Rydygier, a Polish surgeon, is credited with the first attempt at gastroenterostomy in 1881, which was carried out with chloroform anesthesia in a patient with duodenal ulcer. [1]  However, the patient developed circulatory failure and died 12 hours later.

The first successful gastroenterostomy (gastroduodenostomy) was carried out by Theodor Billroth in 1881. It was performed in a patient with carcinoma of the stomach following partial gastrectomy. [2]

Later that year, while operating on a case of pyloric carcinoma, Wolfer noted extension of the growth into the pancreas. Because gastrectomy was not possible, he went on to perform the first successful palliative gastrojejunostomy. [3]

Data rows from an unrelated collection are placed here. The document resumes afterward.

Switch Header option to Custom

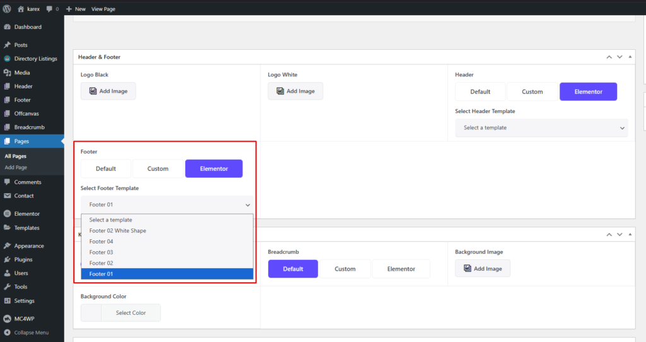click(532, 91)
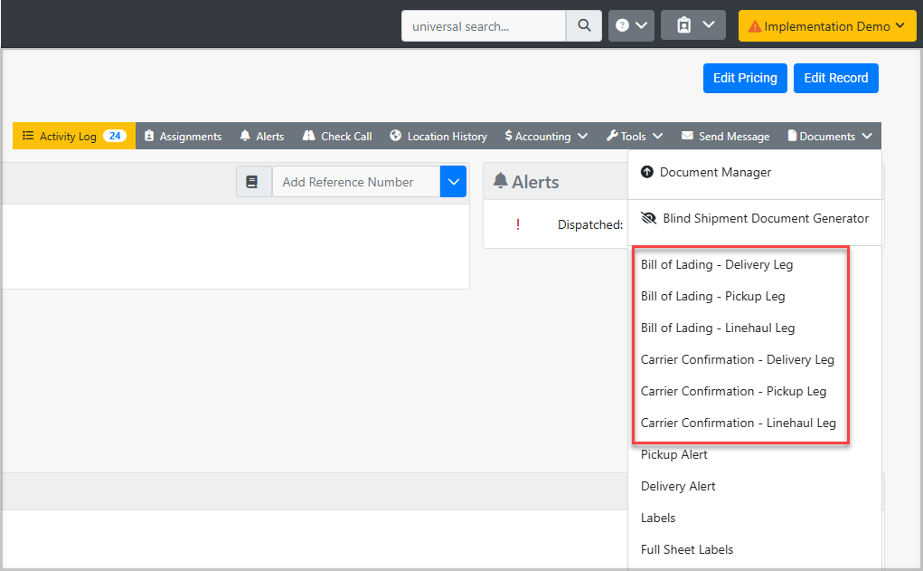Click Send Message envelope item
923x571 pixels.
point(725,137)
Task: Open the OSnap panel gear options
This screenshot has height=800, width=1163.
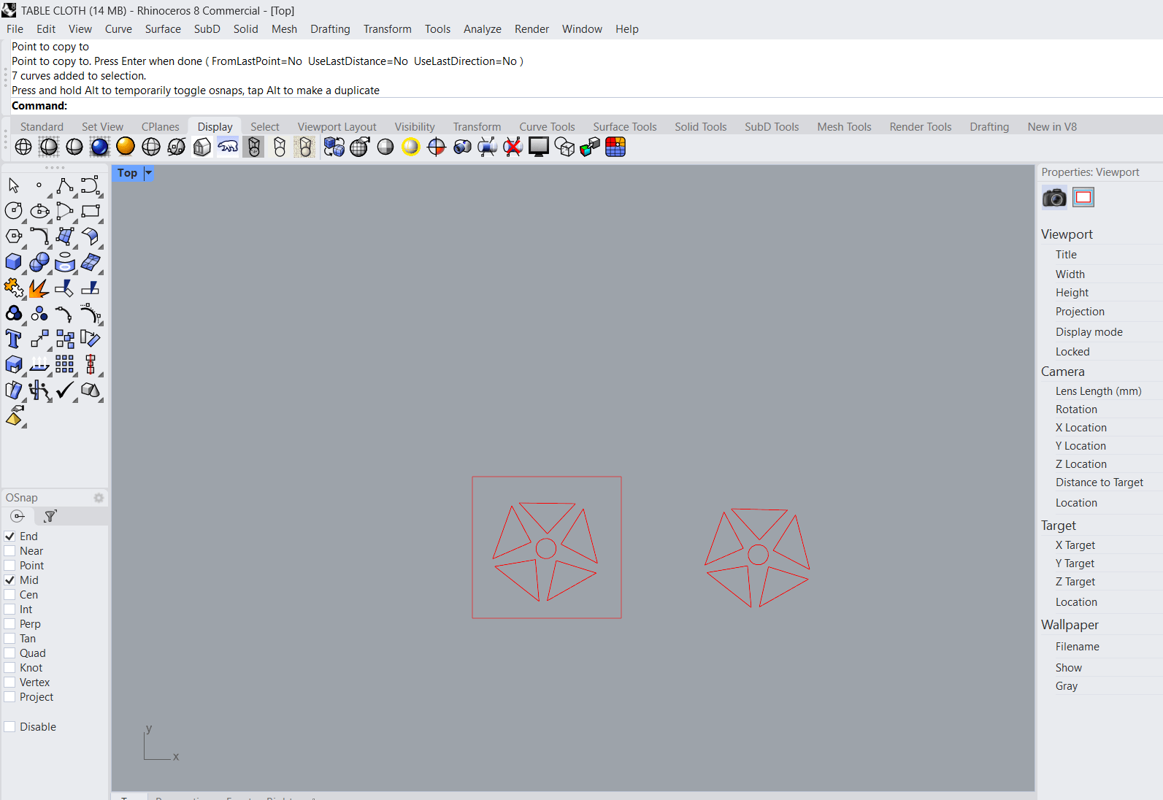Action: tap(99, 498)
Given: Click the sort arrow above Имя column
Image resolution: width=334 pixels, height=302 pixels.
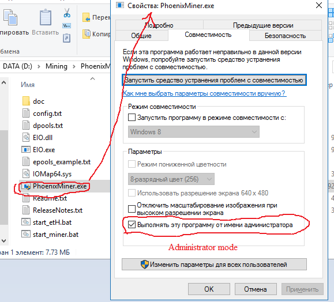Looking at the screenshot, I should click(92, 79).
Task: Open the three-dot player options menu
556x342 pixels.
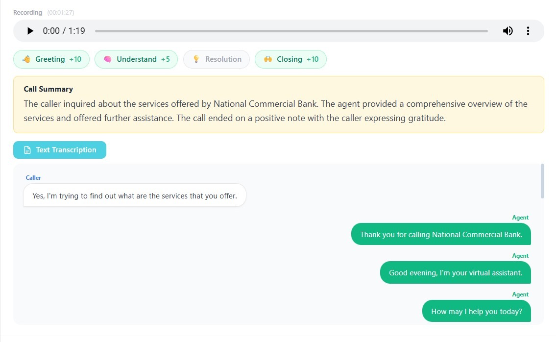Action: (528, 31)
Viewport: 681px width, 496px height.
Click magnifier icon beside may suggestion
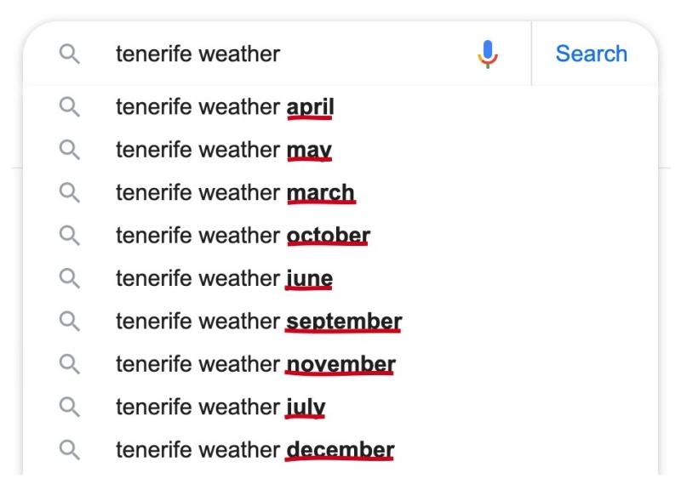pyautogui.click(x=70, y=150)
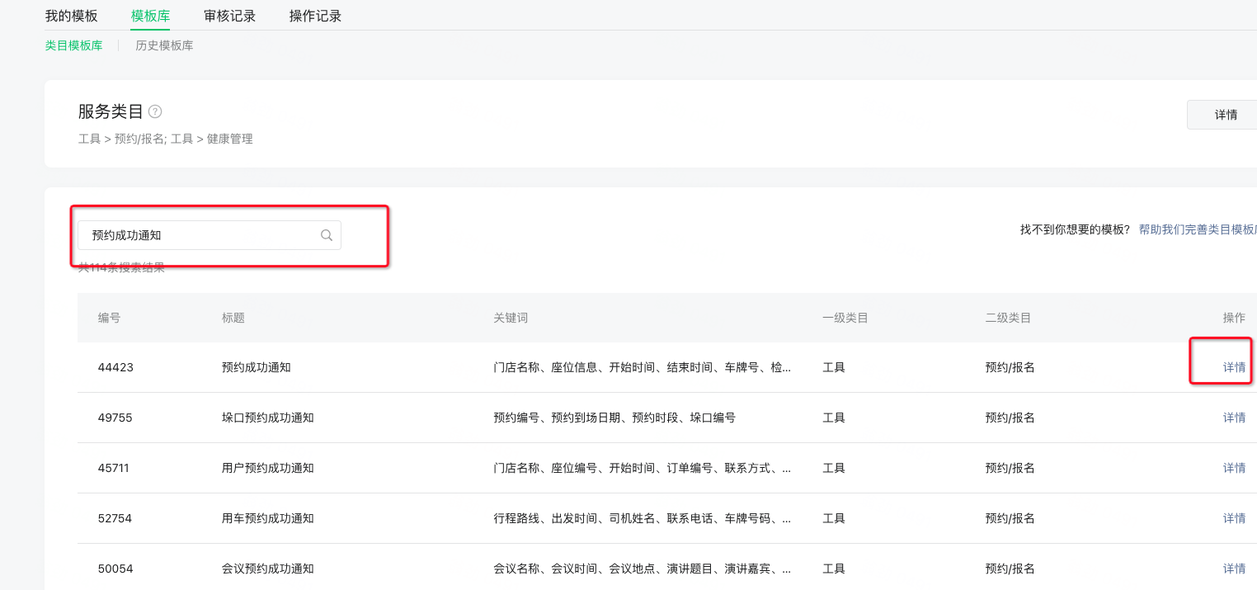Viewport: 1257px width, 590px height.
Task: Switch to 我的模板 tab
Action: click(71, 16)
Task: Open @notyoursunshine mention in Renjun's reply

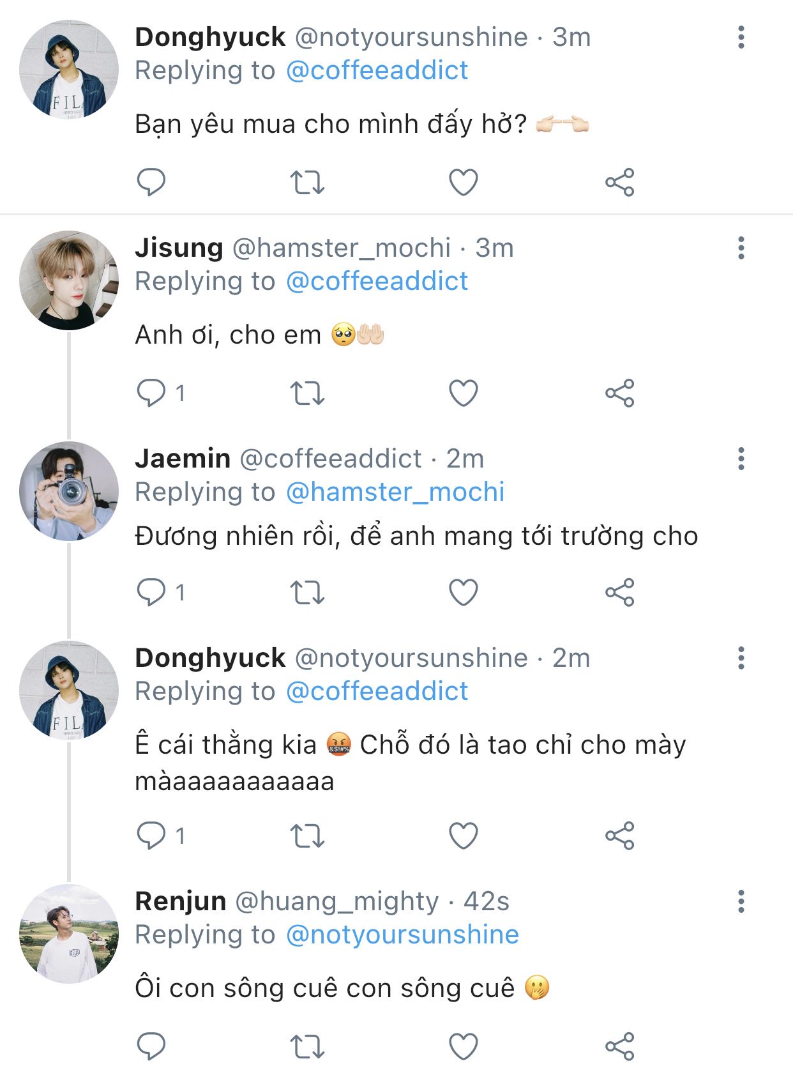Action: click(402, 935)
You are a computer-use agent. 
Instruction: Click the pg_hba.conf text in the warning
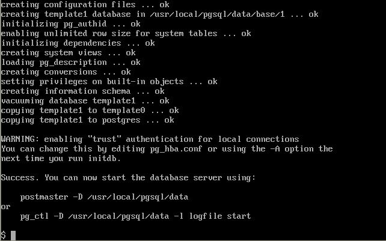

When Billroth attempted the same procedure, his patient succumbed to symptoms and postmortem findings of what is today known as afferent loop syndrome. To avoid this complication, the technique of the Roux-en-Y anastomosis was introduced by Wolfer in 1883 and later popularized by Cesar Roux of Lausanne in 1887. [4]

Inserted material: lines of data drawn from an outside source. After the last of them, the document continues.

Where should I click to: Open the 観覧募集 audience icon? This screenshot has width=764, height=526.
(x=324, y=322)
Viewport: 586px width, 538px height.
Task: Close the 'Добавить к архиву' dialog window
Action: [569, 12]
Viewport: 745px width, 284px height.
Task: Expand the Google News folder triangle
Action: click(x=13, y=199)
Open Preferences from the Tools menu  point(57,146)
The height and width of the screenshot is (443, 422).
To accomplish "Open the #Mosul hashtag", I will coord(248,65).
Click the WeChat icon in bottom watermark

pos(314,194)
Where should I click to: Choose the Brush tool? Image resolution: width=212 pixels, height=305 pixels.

In 1885, when Billroth encountered a large pyloric tumor during laparotomy, instead of a gastroduodenostomy, he anastomosed a loop of jejunum to the stomach proximal to the growth because the patient was not fit for primary resection (as a consequence of malnourishment secondary to gastric outlet obstruction). [5]  In the second stage, Billroth resected the tumor and closed the cut ends of stomach and duodenum, which was described by von Hacker as Billroth II partial gastrectomy. [5]

In 1888, Kroenlein unsuccessfully attempted to modify the Billroth II partial gastrectomy by anastomosing the side of jejunum directly to the cut end of the stomach. [3]  One year later, von Eiselsberg performed the same procedure successfully, and in the following years, this operation was modified by Mikulicz, Reichel, Polya, and Finsterer. [3, 6]  The Polya gastrectomy is a commonly performed alternative to Billroth II procedure.

One the basis of his anatomic studies, Petersen recommended an anastomosis of the high jejunal loop to the posterior surface of the stomach to avoid the long looped Roux-en-Y anastomosis. This technique forms the basis of the posterior gastroenterostomy procedure done today. [3, 7]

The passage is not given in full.